Text segment START
The Company has adopted the provisions required by the Start-Up Activities topic of the FASB Accounting Standards Codification whereby all costs incurred with the incorporation and reorganization of the Company were charged to operations as incurred.
The Company files income tax returns in the United States of America and various states, as appropriate and applicable. As a result of the Companys bankruptcy action, the Company is no longer subject to U.S. federal, state and local, as applicable, income tax examinations by regulatory taxing authorities for any period prior to August 1, 2007. The Company does not anticipate any examinations of returns filed for periods ending after August 1, 2007.
The Company uses the asset and liability method of accounting for income taxes. At September 30, 2011 and December 31, 2010, respectively, the deferred tax asset and deferred tax liability accounts, as recorded when material to the financial statements, are entirely the result of temporary differences. Temporary differences generally represent differences in the recognition of assets and liabilities for tax and financial reporting purposes, primarily accumulated depreciation and amortization, allowance for doubtful accounts and vacation accruals, as well as the potential impact of any net operating loss carryforward(s) and their potential utilization.
The Company has adopted the provisions required by the Income Taxes topic of the FASB Accounting Standards Codification. The Codification Topic requires the recognition of potential liabilities as a result of managements acceptance of potentially uncertain positions for income tax treatment on a more-likely-than-not probability of an assessment upon examination by a respective taxing authority. As a result of the implementation of Codifications Income Tax Topic, the Company did not incur any liability for unrecognized tax benefits.
Text segment END
## Set of tasks
• a. Please restate the accounting policy text word for word, from "The Company has adopted the provisions required by the Start-Up" down to "operations as incurred.".
• b. List every calendar date mentioned in the accounting policy text.
• c. Write the next part of the accounting policy text, starting after its final sentence.
The data after this text comes from a separate source.
Entries supplied START
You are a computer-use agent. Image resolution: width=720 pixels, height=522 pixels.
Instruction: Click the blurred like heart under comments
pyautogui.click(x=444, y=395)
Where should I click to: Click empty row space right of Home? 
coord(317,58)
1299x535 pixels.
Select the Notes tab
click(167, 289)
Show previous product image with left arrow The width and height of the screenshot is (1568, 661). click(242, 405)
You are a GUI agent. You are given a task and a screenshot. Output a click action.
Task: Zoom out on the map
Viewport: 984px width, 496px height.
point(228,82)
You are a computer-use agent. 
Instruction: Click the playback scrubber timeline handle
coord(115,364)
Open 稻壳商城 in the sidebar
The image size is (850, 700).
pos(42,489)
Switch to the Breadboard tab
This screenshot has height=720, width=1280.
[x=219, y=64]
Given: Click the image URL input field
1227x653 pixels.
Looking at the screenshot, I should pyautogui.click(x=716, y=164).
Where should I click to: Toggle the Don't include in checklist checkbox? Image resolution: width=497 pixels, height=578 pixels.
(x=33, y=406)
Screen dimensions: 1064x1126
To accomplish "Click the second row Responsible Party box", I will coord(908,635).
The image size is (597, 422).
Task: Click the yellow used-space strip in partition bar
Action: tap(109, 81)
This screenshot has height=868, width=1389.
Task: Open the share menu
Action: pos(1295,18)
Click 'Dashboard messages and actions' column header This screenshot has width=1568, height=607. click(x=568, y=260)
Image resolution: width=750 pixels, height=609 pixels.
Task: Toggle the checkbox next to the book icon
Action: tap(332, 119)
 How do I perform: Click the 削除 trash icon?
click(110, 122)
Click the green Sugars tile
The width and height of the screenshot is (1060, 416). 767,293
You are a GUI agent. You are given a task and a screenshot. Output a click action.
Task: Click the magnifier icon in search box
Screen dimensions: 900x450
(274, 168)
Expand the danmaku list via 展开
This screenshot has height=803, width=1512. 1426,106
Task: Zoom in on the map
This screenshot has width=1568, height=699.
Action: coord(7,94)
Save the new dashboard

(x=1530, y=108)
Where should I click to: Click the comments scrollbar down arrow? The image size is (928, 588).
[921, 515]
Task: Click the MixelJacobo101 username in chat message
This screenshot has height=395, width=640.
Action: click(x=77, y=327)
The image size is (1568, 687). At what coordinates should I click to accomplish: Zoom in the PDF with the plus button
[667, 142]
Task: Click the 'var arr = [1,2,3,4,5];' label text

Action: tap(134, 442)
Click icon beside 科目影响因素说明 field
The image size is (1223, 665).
Entries supplied END
## Results by task
• a.
The Company has adopted the provisions required by the Start-Up Activities topic of the FASB Accounting Standards Codification whereby all costs incurred with the incorporation and reorganization of the Company were charged to operations as incurred.

• b.
August 1, 2007
September 30, 2011
December 31, 2010

• c.
Basic earnings (loss) per share is computed by dividing the net income (loss) available to common stockholders by the weighted-average number of common shares outstanding during the respective period presented in our accompanying financial statements.
Fully diluted earnings (loss) per share is computed similar to basic income (loss) per share except that the denominator is increased to include the number of common stock equivalents (primarily outstanding options and warrants).
Common stock equivalents represent the dilutive effect of the assumed exercise of the outstanding stock options and warrants, using the treasury stock method, at either the beginning of the respective period presented or the date of issuance, whichever is later, and only if the common stock equivalents are considered dilutive based upon the Companys net income (loss) position at the calculation date.
As of September 30, 2011 and 2010, respectively, the Company had no outstanding stock warrants, options or convertible securities which could be considered as dilutive for purposes of the loss per share calculation.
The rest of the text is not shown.